気まぐれな風は少しおしゃべりが過ぎる
ホロウ・シカエルボク







何の気なしに、ただ、風が吹くように
始めてみようと思った、ただ、それだけさ
書きたいことなんか特にない、むしろそろそろ寝つきたい、となると逆に何かやりたくなるのさ
だからこんな時間に、もう明かりもなくなった部屋の中で、タブレットの文字を叩いている…なぁ、タブレットの文字入力って、何か活版所を連想しないか?こいつ、デジタルのくせして、妙にアナログなにおいがするんだよな…もしかしたらそれは、キーボードを押さないせいなのかもしれないな、この、タップというやつは、どうもそんなおかしみがあるよ
さていま画面最上段の小さな時刻表示を見たところ2:37だった、最近はいつも夜更かしが過ぎてしまう…早く起きる必要がないとどうしてもそういう風になってしまうんだ、直そうって気持ちがないわけでもないんだけどね…それにしてもこの時刻表示、もう少しでかくしちゃくれないものかね?倍くらいになったって俺は少しも困りゃしないぜ…

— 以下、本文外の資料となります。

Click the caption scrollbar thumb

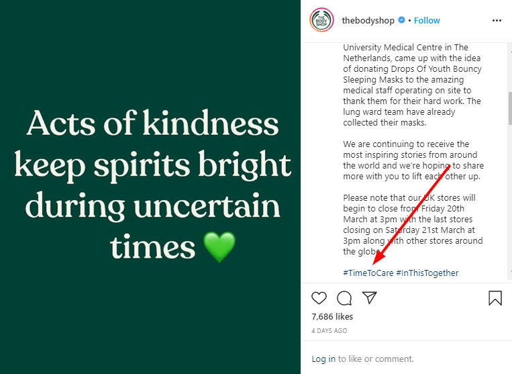(509, 107)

昨日からパソコンの調子がどうしようもなくて、ああだこうだと弄ってたんだ、まあどうやら解決したっぽいんだけどさ…まったく時間を無駄にした気分だぜ、書き進めたいことだって少しはあったのに…明日からは調子よく動いてくれりゃいいんだけどね…
調子はどうだい?フリーズしちゃいないかい?設定を見直すんだよ、洗いざらい見直してさ…余計な関係は切っちまうのが最良ってもんだ、余計な負荷がかかる前にさ…応答しないプログラムなんか待っていたって仕方がないのさ
調子はどうだい?調子はどうだい?書き替えるだけで快適になれたらこんなに愉快なことはない、無駄なヤツにだって付き合ってやらなきゃいけないことなんてごまんとある、そんな時どんなふうにしてるんだい、いっそのことシステムをぶっ壊してみちゃどうだい?

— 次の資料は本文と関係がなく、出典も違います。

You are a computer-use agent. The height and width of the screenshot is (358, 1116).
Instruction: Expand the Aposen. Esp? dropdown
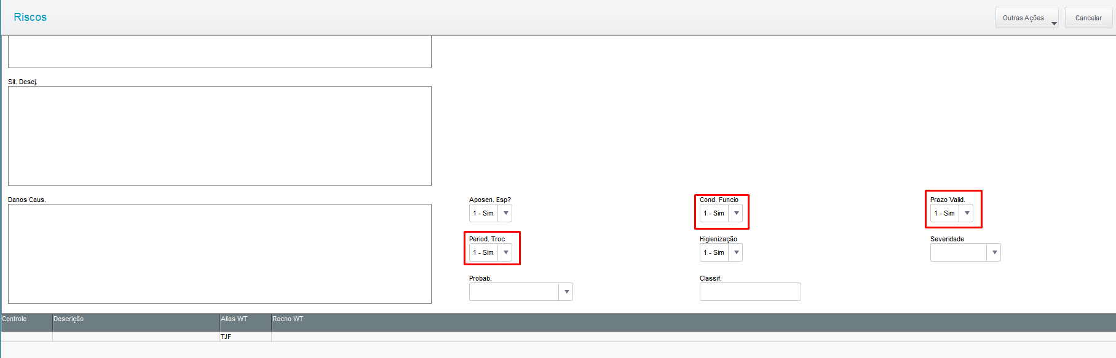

つまらない話で長ったらしくなる、だけどそんな遊びが楽しくて仕方がない、焦れてたヤツが飛び出してはしゃいでる気がしてさ、だけどそろそろ眠気もやってきた、俺自身の応答が怪しくなってきた、正気のデータが袋小路へ迷い込む前に、始末をつけてスリープにしなくちゃな、おやすみ、おやすみ、たくさんの友達たち、君の快適な眠りを祈ろう、君の素晴らしい明日を祈ろう、俺はもう少し踏ん切りの悪いまどろみを生きるだろう、なんたって今日は設定を弄ってばかりいたからさ…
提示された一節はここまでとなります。